Limits (quotas) for projects

stgraber commented 5 years ago

Projects as they are today are a great way to segment a LXD host, having its own containers, images and profiles (depending on configuration). Combined with RBAC, it's then possible to have some users/groups only have access to specific projects.

But right now, access to a project means you still get to create as many containers as you want, use as much CPU and memory as you want, potentially running the host system out of resources.

We shouldn't try to fix all of this in one shot, but need to put some infrastructure in place for such limits to be implemented. The easiest would be to use the existing project configuration mechanism, adding more configuration keys like:

limits.containers (total number of containers that can be held by the project)
limits.cpu (maximum number of CPUs that can be assigned to a container OR range of CPUs that may be used)
limits.memory (total amount of memory usable by the project)
limits.processes (total number of processes usable by the project)

I suggest we do this initial set as a way to prove the concept, we can then add more as we see demand.

rcash commented 5 years ago

Hi @stgraber I'm a student in UT Austin's virtualization class. Does this issue still have a deadline for the end of October? I'm also curious about this for #6170

stgraber commented 5 years ago

@rcash Hi, in theory, yes, but we're obviously not going to make it, so those two issues will be pushed to the next development cycle for us and so we'd likely want them done by February at this point.

stgraber commented 5 years ago

I've now updated the forum to reflect that we won't deliver those two at the planned time and moving the deadline on them to end of January instead.

rcash commented 5 years ago

Awesome, my group is pretty interested in this one but we're pending instructor approval currently.

stgraber commented 5 years ago

Excellent, just let me know when you have the go ahead and get the rest of your group to comment so I can assign it to all of you.

rcash commented 5 years ago

Great, we have the go ahead!

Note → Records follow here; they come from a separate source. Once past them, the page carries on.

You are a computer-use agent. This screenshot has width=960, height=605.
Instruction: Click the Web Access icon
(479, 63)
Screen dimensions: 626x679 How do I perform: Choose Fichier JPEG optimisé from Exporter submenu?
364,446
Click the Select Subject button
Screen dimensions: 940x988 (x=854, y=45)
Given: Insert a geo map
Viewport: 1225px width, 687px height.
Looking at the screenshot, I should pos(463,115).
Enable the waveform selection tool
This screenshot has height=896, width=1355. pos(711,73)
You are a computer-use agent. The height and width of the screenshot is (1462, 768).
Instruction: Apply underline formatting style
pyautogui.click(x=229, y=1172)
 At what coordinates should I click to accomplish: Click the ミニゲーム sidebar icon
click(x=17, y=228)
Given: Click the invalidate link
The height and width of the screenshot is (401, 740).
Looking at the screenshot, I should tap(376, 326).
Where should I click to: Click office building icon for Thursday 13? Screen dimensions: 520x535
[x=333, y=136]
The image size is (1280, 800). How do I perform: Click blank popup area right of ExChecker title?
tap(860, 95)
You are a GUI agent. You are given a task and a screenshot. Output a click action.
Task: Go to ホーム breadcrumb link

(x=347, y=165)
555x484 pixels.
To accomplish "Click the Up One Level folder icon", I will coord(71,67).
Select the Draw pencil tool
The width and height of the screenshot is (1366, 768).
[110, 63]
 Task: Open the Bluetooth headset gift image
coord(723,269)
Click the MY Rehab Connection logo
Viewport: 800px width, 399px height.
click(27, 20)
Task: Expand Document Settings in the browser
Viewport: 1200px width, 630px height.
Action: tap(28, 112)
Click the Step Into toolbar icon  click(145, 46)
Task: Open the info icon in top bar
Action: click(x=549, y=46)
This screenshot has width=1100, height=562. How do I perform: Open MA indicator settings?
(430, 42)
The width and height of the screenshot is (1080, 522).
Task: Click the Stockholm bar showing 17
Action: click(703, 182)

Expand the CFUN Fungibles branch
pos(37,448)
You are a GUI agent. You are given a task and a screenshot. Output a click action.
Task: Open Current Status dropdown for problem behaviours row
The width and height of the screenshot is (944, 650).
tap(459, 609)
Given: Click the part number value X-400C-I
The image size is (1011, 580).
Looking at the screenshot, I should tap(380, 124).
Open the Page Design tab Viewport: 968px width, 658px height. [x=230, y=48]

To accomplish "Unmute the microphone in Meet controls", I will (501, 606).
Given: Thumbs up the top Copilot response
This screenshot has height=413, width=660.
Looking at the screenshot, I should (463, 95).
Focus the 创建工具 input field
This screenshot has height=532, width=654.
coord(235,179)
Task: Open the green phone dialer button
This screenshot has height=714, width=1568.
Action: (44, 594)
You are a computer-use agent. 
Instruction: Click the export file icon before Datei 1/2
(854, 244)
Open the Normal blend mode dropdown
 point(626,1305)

Could you assign @mparfan @Lay-ton and I? Thank you!

stgraber commented 5 years ago

Assigned it to you, I'll need @mparfan and @Lay-ton to comment before I can assign it to them too.

Lay-ton commented 5 years ago

Hello, could you go ahead and assign me

mparfan commented 5 years ago

Hello, sorry for the late response but could you also go ahead and assign me

stgraber commented 5 years ago

done!

rcash commented 4 years ago

Hi again @stgraber, are lxc projects enabled by default or is there a setting we need to tweak to get them to work? I've been building LXD from source on the master branch and project never appears as a valid option when I type lxc when it is running. Some other LXD groups in the virtualization class here have also not been able to use lxc projects either. I've attached the output of lxc, lxc project and lxc info below.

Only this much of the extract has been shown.